1183.- Mirar a los ojos del monstruo
Una tribu americana, para enseñar a los niños a afrontar sus temores y asumirlos, les dice que el miedo es una serpiente de veinte metros de largo y dos cabezas, tan grande como un pino endiosado. Si alguien la intenta evitar, crece y crece, se acerca, levanta su horrorosa cabeza en actitud de ataque. Pero si se la mira directamente a los ojos, la serpiente ve en nosotros su propia imagen, se asusta, se empequeñece y termina por alejarse.
Como la vida es en cierta medida un monstruo, un día nos pusimos de rodillas y mirando fijamente a los ojos de la quimera que amenazaba con darnos muerte reconocimos la incertidumbre propia, el temor, la negación, el desaliento, la debilidad, la lástima de uno mismo, la idea de la superioridad y de la propia importancia, incluso el temor de no ser la persona adecuada para la misión encomendada.
Pero todo resultó ser una trampa. Ibarreche es una trampa. Su plan, una carga de profundidad; abrirlo es dejar que el gas se expanda, es la caja de Pandora. Mi ex colega de la UCD Rodríguez de Miñón revirtió en el listo inútil que interpreta burdamente el papel de tonto útil. Hasta ayer, el granero catalán de votos socialistas estaba en el cinturón del área metropolitana de Barcelona, pero Maragall se ha dejado robar la cartera. Residen allí 4,2 de los 6 millones de catalanes y las ambigüedades socialistas han sido determinantes para hacerles perder la esperanza… Y así. Cuando, como ejemplo, el presidente del PNV, Javier Arzallus, advierte que «como el Tribunal Constitucional acepte los recursos al Plan Ibarreche y dé la razón al Gobierno, aquí se ha acabado la democracia para nosotros y, por lo tanto, se han acabado las reglas del juego en las que entramos», sólo queda una opción: mirar a los ojos del monstruo. Nada de echarse al monte o ponerse a correr por el monte. Hay que mirar a los ojos al monstruo porque el miedo es un aliado para la autodefensa, es verdad, pero el círculo del miedo es solapado porque se autoalimenta: crece en un círculo vicioso que por sí mismo se cumple, se perpetúa, se refuerza; al echar a andar, recoge su propia energía como esas bolas de nieve que ruedan montaña abajo y cada vez son más descomunales. En vez de cerrar los ojos en espera del zarpazo final, abrirlos para reconocer todos y cada uno de los trozos que componen el monstruo. Sólo así los desvaríos se desvanecen en la noche de donde proceden. El monstruo son nuestros miedos que se amontonan.

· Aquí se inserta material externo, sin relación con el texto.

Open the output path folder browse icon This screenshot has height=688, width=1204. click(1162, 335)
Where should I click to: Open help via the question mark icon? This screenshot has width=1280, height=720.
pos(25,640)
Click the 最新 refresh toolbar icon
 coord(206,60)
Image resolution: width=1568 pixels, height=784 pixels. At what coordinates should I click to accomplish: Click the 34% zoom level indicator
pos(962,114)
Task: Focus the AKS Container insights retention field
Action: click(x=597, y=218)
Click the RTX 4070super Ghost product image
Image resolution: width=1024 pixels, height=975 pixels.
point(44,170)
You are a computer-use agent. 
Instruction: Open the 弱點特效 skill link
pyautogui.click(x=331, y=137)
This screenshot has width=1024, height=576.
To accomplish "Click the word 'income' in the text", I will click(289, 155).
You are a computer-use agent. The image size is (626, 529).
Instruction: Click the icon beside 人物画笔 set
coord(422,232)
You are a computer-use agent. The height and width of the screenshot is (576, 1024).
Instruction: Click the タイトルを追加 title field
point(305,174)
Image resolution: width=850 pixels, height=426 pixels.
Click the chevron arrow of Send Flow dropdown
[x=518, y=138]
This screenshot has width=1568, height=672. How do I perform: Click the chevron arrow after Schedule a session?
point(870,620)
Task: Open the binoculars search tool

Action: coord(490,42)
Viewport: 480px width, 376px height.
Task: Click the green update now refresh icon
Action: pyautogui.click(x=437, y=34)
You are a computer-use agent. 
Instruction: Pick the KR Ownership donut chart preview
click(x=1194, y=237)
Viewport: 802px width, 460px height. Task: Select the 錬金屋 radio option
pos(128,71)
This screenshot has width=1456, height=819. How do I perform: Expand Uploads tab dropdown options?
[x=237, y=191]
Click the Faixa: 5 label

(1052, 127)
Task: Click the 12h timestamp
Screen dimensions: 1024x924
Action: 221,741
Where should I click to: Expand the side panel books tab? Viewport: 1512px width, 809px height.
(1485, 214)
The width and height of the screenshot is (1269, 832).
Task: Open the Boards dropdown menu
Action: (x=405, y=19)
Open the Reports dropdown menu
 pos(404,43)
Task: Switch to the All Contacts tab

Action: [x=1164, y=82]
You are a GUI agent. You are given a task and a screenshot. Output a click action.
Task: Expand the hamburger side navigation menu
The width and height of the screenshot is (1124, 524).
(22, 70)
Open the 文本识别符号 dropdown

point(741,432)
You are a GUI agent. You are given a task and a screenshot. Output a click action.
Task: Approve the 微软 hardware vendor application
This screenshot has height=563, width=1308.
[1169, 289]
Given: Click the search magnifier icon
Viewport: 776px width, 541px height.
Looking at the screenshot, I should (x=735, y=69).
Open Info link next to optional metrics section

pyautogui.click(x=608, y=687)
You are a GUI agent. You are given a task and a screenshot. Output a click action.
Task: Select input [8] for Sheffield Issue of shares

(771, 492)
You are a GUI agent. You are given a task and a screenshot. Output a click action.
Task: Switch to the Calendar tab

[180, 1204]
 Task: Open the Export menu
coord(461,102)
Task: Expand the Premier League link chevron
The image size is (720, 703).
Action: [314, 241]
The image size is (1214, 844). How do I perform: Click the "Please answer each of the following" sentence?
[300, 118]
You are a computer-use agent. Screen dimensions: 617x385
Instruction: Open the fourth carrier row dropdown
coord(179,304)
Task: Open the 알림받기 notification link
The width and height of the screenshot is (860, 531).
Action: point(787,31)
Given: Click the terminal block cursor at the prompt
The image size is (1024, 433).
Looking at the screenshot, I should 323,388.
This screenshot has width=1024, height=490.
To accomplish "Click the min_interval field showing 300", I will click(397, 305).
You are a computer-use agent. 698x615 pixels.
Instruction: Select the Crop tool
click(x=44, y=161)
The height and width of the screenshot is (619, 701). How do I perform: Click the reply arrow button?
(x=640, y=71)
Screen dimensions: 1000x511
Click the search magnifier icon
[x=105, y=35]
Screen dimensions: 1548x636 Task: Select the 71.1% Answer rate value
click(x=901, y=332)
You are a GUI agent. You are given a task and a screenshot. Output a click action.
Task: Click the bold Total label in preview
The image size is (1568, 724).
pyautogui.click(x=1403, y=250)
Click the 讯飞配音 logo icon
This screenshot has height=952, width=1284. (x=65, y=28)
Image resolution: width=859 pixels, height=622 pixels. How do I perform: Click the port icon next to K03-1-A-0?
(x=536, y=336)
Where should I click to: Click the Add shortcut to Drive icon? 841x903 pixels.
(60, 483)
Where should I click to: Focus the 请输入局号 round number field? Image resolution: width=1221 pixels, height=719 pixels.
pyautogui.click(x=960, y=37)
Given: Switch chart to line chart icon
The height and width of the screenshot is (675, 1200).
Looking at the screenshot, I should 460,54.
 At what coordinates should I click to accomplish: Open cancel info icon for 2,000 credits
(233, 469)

Siempre hubo este tipo de monstruos. Cuando Edipo llegó a Tebas se encontró con la papeleta de una esfinge maldita, un monstruo que tenía cabeza de mujer, voz de hombre, cuerpo de león, alas de pájaro y que devoraba a cuantas personas no acertaban a descifrar sus enigmáticas propuestas. Una de ellas, la consabida “¿Cuál es el ser que anda ora con dos, ora con tres, ora con cuatro patas y que, contrariamente a la ley general, es más débil cuantas más patas tiene?“. Pero había también otra propuesta: “Son dos hermanas una de las cuales engendra a la otra y a su vez es engendrada por la primera”. Edipo miró a los ojos del monstruo y en el primer enigma se reconoció a sí mismo. Su respuesta al segundo fue también la acertada: “Se trata del día y la noche” (el nombre del día es femenino en griego, es pues la “hermana” de la noche). Y el monstruo, enormemente furioso, se abrió la cabeza contra una roca.
Nos estábamos quedando apolillados, pero entre Telémaco y Ulises urdirán un plan para matar al monstruo. Todos somos Telémaco y Ulises; sabemos mirar a los ojos del monstruo.